▶ _What the exercise asks_:
I would like every record printed again, exactly as shown.

▶ _Listed entries_:
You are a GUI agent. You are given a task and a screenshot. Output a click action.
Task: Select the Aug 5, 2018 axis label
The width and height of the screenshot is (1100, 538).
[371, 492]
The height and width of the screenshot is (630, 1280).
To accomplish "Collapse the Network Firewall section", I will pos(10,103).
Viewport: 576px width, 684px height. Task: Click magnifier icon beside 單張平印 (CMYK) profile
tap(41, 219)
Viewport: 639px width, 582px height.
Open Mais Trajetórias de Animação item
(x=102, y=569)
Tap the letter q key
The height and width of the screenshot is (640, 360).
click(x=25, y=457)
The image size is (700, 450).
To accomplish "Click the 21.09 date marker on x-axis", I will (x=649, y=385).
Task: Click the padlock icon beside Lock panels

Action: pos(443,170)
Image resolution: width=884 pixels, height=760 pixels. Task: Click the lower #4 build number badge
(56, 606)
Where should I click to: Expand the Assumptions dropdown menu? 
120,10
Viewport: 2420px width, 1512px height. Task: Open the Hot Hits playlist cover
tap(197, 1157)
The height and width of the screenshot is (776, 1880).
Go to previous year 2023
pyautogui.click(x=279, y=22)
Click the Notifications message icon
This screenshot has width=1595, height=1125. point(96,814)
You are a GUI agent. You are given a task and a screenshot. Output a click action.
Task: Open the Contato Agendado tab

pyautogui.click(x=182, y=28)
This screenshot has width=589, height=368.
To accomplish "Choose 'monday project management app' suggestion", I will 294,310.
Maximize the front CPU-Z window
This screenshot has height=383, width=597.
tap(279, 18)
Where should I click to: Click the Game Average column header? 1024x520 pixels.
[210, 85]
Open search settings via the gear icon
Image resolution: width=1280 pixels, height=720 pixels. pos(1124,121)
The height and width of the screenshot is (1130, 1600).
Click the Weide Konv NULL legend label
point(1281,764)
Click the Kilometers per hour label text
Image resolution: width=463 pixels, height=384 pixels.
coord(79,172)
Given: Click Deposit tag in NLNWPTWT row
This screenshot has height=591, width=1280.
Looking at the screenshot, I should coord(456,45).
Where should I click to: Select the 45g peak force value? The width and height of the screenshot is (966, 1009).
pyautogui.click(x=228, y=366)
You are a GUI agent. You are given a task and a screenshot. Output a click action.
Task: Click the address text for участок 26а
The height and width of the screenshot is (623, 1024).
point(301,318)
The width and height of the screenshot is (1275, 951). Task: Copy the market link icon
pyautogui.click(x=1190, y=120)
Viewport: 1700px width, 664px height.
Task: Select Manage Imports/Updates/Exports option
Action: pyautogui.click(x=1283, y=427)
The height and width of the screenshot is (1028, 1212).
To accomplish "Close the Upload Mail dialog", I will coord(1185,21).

▶ _Written reply_:
You are a GUI agent. You are given a task and a screenshot. Output a click action.
Task: Select the Aug 5, 2018 axis label
The width and height of the screenshot is (1100, 538).
[371, 492]
The height and width of the screenshot is (630, 1280).
To accomplish "Collapse the Network Firewall section", I will pos(10,103).
Viewport: 576px width, 684px height. Task: Click magnifier icon beside 單張平印 (CMYK) profile
tap(41, 219)
Viewport: 639px width, 582px height.
Open Mais Trajetórias de Animação item
(x=102, y=569)
Tap the letter q key
The height and width of the screenshot is (640, 360).
click(x=25, y=457)
The image size is (700, 450).
To accomplish "Click the 21.09 date marker on x-axis", I will (x=649, y=385).
Task: Click the padlock icon beside Lock panels

Action: pos(443,170)
Image resolution: width=884 pixels, height=760 pixels. Task: Click the lower #4 build number badge
(56, 606)
Where should I click to: Expand the Assumptions dropdown menu? 
120,10
Viewport: 2420px width, 1512px height. Task: Open the Hot Hits playlist cover
tap(197, 1157)
The height and width of the screenshot is (776, 1880).
Go to previous year 2023
pyautogui.click(x=279, y=22)
Click the Notifications message icon
This screenshot has width=1595, height=1125. point(96,814)
You are a GUI agent. You are given a task and a screenshot. Output a click action.
Task: Open the Contato Agendado tab

pyautogui.click(x=182, y=28)
This screenshot has width=589, height=368.
To accomplish "Choose 'monday project management app' suggestion", I will 294,310.
Maximize the front CPU-Z window
This screenshot has height=383, width=597.
tap(279, 18)
Where should I click to: Click the Game Average column header? 1024x520 pixels.
[210, 85]
Open search settings via the gear icon
Image resolution: width=1280 pixels, height=720 pixels. pos(1124,121)
The height and width of the screenshot is (1130, 1600).
Click the Weide Konv NULL legend label
point(1281,764)
Click the Kilometers per hour label text
Image resolution: width=463 pixels, height=384 pixels.
coord(79,172)
Given: Click Deposit tag in NLNWPTWT row
This screenshot has height=591, width=1280.
Looking at the screenshot, I should coord(456,45).
Where should I click to: Select the 45g peak force value? The width and height of the screenshot is (966, 1009).
pyautogui.click(x=228, y=366)
You are a GUI agent. You are given a task and a screenshot. Output a click action.
Task: Click the address text for участок 26а
The height and width of the screenshot is (623, 1024).
point(301,318)
The width and height of the screenshot is (1275, 951). Task: Copy the market link icon
pyautogui.click(x=1190, y=120)
Viewport: 1700px width, 664px height.
Task: Select Manage Imports/Updates/Exports option
Action: pyautogui.click(x=1283, y=427)
The height and width of the screenshot is (1028, 1212).
To accomplish "Close the Upload Mail dialog", I will coord(1185,21).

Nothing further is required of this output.